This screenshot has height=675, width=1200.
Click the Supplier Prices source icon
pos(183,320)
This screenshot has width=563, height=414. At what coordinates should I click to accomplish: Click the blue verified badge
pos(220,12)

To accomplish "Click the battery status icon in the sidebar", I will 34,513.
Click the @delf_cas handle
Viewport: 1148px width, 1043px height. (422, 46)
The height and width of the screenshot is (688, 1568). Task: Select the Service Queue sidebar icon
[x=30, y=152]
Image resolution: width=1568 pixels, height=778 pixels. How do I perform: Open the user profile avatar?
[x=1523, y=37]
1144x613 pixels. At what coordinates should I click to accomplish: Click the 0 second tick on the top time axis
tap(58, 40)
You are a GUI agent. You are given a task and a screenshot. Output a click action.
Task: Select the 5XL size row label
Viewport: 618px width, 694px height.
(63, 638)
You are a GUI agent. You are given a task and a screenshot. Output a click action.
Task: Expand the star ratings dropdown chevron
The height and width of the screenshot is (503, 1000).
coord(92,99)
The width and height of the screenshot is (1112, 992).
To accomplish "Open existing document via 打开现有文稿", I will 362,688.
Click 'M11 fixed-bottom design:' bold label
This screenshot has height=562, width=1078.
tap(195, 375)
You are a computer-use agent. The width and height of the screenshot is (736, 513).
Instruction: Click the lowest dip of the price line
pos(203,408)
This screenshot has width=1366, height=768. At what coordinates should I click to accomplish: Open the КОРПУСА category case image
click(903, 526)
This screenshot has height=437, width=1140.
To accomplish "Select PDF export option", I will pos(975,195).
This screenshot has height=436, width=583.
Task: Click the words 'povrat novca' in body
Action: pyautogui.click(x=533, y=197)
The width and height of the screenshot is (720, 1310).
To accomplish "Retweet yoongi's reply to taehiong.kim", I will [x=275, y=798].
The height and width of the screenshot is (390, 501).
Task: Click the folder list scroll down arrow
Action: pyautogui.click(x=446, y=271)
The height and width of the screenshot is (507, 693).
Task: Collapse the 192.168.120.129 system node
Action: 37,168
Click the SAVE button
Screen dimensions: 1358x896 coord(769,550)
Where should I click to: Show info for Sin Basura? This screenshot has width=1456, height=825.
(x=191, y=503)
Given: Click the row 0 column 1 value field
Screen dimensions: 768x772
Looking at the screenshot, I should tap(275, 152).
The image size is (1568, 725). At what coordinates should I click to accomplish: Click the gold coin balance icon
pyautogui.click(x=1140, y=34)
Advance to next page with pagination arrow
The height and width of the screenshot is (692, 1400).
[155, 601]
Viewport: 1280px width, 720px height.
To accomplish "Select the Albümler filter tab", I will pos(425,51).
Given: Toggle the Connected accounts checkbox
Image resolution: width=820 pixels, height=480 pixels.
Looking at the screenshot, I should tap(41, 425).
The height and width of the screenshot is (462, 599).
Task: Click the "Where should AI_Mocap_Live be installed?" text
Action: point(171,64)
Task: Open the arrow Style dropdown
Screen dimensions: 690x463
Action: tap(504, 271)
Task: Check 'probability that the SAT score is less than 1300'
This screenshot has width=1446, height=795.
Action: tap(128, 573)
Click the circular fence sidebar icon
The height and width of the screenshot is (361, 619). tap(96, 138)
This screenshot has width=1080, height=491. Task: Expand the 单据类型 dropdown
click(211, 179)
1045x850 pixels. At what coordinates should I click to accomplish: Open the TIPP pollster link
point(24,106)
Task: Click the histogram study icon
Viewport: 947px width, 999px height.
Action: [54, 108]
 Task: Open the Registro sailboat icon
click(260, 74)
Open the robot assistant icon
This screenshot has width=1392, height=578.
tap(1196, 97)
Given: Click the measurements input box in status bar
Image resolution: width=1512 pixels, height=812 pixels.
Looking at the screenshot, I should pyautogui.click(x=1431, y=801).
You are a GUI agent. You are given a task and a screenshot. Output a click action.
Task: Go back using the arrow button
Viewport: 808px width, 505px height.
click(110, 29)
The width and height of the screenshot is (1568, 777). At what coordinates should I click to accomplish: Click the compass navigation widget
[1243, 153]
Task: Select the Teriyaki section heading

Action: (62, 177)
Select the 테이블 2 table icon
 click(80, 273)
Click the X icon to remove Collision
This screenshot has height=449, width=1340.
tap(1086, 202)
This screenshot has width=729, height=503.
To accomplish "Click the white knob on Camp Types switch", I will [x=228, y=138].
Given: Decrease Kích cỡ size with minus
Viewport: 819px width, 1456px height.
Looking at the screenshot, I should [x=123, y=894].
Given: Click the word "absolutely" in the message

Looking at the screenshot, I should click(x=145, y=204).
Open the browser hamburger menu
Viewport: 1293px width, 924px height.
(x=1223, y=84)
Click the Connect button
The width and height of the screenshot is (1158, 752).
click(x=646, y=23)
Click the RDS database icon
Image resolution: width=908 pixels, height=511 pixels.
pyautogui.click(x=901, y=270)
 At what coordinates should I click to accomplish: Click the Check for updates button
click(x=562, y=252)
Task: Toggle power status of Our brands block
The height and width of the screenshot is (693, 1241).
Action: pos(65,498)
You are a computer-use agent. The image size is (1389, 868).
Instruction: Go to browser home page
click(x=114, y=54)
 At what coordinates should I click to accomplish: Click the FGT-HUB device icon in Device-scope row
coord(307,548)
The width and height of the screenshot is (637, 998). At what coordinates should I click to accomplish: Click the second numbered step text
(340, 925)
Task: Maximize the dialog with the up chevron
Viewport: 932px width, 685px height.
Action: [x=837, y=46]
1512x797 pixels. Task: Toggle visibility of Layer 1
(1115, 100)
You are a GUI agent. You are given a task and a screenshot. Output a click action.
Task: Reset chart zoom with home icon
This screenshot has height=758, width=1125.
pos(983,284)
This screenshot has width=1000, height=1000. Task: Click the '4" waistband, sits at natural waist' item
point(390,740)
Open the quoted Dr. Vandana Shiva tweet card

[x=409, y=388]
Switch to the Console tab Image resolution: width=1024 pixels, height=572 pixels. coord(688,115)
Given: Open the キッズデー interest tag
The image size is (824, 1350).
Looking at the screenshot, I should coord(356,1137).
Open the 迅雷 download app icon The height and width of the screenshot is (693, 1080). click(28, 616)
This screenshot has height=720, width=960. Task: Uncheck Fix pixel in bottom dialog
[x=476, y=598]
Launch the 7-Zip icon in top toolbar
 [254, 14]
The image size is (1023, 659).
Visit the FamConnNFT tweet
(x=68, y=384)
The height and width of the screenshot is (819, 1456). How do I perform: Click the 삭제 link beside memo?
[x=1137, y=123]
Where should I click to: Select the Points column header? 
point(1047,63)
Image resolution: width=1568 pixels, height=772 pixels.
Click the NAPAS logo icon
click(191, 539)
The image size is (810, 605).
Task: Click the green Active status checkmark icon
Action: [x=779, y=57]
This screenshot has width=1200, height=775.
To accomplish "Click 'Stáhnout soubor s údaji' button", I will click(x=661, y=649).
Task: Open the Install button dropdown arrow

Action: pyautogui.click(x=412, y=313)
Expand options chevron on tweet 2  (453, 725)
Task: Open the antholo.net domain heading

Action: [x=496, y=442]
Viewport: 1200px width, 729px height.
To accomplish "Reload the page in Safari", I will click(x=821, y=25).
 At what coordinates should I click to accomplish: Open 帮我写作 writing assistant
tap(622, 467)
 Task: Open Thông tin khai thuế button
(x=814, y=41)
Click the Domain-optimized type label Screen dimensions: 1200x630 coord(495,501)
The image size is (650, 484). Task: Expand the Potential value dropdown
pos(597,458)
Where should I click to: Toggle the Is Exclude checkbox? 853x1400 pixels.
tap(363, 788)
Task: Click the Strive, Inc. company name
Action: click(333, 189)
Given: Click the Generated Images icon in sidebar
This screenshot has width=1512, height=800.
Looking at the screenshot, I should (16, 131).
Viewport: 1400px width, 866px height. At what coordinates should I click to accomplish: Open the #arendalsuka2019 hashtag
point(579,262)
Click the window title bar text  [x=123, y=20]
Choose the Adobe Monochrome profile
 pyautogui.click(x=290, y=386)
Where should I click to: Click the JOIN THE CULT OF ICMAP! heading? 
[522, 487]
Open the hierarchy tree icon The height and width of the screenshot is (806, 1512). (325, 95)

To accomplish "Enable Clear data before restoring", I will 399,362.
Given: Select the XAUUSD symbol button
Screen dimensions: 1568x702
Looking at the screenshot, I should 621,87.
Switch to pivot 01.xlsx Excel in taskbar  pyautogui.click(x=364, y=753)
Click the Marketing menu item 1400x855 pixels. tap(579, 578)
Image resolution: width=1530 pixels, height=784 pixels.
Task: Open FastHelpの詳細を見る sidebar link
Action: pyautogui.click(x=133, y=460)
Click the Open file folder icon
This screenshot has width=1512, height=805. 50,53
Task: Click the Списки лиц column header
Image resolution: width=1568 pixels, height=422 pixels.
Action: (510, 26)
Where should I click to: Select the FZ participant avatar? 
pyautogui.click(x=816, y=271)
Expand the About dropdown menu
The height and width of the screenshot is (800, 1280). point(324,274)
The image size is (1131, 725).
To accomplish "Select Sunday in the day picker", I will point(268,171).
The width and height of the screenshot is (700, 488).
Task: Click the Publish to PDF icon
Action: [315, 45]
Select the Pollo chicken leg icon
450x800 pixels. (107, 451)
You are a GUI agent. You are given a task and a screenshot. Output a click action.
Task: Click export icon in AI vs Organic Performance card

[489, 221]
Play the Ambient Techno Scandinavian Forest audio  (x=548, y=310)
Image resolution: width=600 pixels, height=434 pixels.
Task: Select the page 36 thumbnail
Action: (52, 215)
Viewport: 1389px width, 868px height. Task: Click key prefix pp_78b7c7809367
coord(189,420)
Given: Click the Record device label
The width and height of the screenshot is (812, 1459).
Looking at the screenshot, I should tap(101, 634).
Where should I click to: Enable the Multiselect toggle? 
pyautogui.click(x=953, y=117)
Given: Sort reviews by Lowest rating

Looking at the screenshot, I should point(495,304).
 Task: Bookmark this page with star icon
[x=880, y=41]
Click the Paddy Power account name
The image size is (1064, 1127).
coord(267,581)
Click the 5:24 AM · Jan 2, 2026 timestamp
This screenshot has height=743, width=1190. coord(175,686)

·····

* _INSTRUCTIONS FOR THE TASK_: In the material above, find the line containing "Viewport: 1280px width, 720px height." and the line containing "Open the robot assistant icon", then write out exactly those two lines and every line between them, and nothing more.

* _ANSWER TO THE PROBLEM_:
Viewport: 1280px width, 720px height.
To accomplish "Select the Albümler filter tab", I will pos(425,51).
Given: Toggle the Connected accounts checkbox
Image resolution: width=820 pixels, height=480 pixels.
Looking at the screenshot, I should tap(41, 425).
The height and width of the screenshot is (462, 599).
Task: Click the "Where should AI_Mocap_Live be installed?" text
Action: point(171,64)
Task: Open the arrow Style dropdown
Screen dimensions: 690x463
Action: tap(504, 271)
Task: Check 'probability that the SAT score is less than 1300'
This screenshot has width=1446, height=795.
Action: tap(128, 573)
Click the circular fence sidebar icon
The height and width of the screenshot is (361, 619). tap(96, 138)
This screenshot has width=1080, height=491. Task: Expand the 单据类型 dropdown
click(211, 179)
1045x850 pixels. At what coordinates should I click to accomplish: Open the TIPP pollster link
point(24,106)
Task: Click the histogram study icon
Viewport: 947px width, 999px height.
Action: [54, 108]
 Task: Open the Registro sailboat icon
click(260, 74)
Open the robot assistant icon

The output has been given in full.